Mais la vie est parfois moins forte que l’art : comme si le cinéma de Demy venait à la rescousse du réel en s’y forçant un chemin, c’est le hasard, si déterminant dans ses scénarios, qui va provoquer la rencontre décisive, celle qui va permettre tout le reste, et libérer l’imagination du cinéaste frustré. Forcé de trouver un nouveau compositeur, Demy cherche un musicien brillant, capable de composer une musique accompagnant un chant déjà enregistré. C’est Michel Legrand, touché par le scénario et la foi du cinéaste en son projet, qui accepte de relever le défi. En attendant, la séquence a été enregistrée au petit bonheur, avec en fond sonore à même le plateau un morceau des Platters censé donné un tempo sur lequel onduler et poser le beau texte d’Agnès Varda. Une femme pour dire la tristesse d’une autre attendant désespérément la venue de « celui qu’elle reconnaîtra, entre mille, entre cent ou trois, a qui elle dira toi, toi, toi », et se refusant à tout ceux qui la veulent séduire. C’est déjà le prince de Peau d’Âne que Lola attend.

 

Anouk Aimée dans Lola

 

La bouche d’Anouk Aimée est donc le seul horizon de Legrand.
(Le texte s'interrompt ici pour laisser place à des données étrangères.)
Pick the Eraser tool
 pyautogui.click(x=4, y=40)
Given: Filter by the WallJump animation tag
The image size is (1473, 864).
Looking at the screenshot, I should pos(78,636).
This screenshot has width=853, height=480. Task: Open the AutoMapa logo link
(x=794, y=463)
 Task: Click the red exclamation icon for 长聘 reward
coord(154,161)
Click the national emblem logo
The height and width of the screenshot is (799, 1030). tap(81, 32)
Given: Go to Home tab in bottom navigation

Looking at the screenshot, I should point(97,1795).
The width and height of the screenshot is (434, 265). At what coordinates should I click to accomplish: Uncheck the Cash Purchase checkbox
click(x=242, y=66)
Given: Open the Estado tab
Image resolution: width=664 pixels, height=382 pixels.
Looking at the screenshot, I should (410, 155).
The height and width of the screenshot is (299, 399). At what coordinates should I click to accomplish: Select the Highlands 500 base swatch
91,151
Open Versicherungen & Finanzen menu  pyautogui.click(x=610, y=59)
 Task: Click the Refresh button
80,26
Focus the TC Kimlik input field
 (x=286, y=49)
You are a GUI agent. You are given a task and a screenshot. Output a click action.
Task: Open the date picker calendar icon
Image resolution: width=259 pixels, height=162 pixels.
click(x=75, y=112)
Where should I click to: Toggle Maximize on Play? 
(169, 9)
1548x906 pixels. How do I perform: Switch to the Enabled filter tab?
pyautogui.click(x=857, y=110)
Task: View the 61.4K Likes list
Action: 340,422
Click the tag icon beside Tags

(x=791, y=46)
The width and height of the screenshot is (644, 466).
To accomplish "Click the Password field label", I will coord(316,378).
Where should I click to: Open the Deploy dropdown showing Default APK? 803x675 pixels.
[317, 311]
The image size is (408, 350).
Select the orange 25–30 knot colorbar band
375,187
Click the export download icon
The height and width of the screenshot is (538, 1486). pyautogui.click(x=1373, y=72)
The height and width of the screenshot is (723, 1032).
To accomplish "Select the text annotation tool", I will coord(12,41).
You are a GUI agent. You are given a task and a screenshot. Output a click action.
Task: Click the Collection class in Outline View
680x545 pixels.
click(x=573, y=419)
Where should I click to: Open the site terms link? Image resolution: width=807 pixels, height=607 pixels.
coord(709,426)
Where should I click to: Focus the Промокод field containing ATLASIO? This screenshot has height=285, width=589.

A l’envers, le compositeur va devoir monter sa musique autour de ces lèvres qui bougent, avec pour courtoisie suprême le devoir de rendre les coutures invisibles : il faut donner l’illusion que c’est la musique qui a précédé le chant, et que le talent de la comédienne a naturellement fait le reste. Un trompe-l’œil d’autant plus parfait que ce n’est pas Anouk Aimée, finalement, qu’on entendra dans le film mixé, mais Jacqueline Danno. Tout est donc faux. Pourtant, quelque chose nous touche. Une émotion, celle de voir, révélé d’autant mieux qu’il pointe derrière le lourd écran des artifices, le portrait de la femme masquée par l’icône. Les films de Demy sont déjà tous dans cette séquence : le mensonge du cinéma, cette comédienne trop maquillée, qui esquisse une danse nonchalante, et qui chante d’une voix qui ne lui appartient pas, ne nous rend que plus belle la vérité, tout imparfaite qu’elle soit. Mystérieuse et impalpable, Lola est aussi inconstante et écervelée, évaporée mais triste. Lorsque, sur le départ, elle fait apprécier à sa collègue le soyeux de sa chevelure, Legrand place une petite coda reprenant le thème du personnage, au piano. Enlevée mais légère, la danse qui a précédé, emmenée par une trompette, est dans la veine latine qui a tellement séduit la Nouvelle-Vague et les chanteurs pop au tournant des sixties.

 

Pourtant, quand Lola a fini de répéter, le numéro n’est pas terminé : reprenant après un silence, le piano revient, cette fois seul. Il tourne en ritournelle un peu triste. Derrière le narcissisme frivole de Lola sourd la mélancolie qui est la marque du regard de Demy. Et c’est sans doute sur l’importance que lui accorde dès cette première scène Michel Legrand que se fonde une complicité artistique inégalée dans le cinéma français des deux hommes. Trois accords viennent sonner la vraie sortie de scène lorsque Lola disparaît par la porte. Il faut qu’elle soit sortie du champ pour que le spectacle cesse, comme si le reste du temps, elle était toujours en représentation. Un paravent de mots, de résilles et de plumes défendant ce qui est le plus précieux pour Lola : le droit de se refuser aux hommes qui la regardent, au premier rang desquels Jacques Demy et Michel Legrand, musiciens enamourés et mélancoliques qui passeront presque 30 ans à chanter les amours tristes de femmes payant leur liberté au prix le plus fort, celui du bonheur et de l’innocence.